EXERCISE OBJECTIVE →
Your answer needs to include each line of the records in which the string "Част" can be found.

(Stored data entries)
········

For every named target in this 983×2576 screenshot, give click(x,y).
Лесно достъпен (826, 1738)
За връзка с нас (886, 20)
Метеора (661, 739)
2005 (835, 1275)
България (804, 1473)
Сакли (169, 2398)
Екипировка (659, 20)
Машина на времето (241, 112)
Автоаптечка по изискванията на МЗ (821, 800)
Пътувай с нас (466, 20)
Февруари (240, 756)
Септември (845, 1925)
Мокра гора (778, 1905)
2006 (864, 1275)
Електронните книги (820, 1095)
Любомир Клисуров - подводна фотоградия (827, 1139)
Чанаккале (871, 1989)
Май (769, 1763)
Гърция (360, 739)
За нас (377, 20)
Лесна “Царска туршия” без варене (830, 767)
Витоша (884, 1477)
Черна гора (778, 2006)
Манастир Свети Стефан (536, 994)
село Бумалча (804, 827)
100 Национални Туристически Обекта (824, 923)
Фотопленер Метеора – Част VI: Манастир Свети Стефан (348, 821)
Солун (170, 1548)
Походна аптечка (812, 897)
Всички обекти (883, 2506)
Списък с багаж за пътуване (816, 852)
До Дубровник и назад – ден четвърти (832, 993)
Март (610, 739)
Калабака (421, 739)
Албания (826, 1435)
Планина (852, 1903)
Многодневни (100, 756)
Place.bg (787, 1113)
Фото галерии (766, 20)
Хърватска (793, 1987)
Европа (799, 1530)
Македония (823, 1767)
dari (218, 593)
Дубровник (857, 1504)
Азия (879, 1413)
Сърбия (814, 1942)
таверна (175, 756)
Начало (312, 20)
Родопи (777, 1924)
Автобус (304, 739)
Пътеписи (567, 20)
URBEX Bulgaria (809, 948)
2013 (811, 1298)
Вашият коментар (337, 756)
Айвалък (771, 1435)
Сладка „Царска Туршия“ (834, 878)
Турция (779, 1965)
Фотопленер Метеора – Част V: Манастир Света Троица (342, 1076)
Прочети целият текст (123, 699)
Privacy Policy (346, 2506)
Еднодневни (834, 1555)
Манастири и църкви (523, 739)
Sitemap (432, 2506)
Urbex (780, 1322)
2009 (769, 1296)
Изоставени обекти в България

········

TASK OUTPUT →
Фотопленер Метеора – Част VI: Манастир Свети Стефан (348, 821)
Фотопленер Метеора – Част V: Манастир Света Троица (342, 1076)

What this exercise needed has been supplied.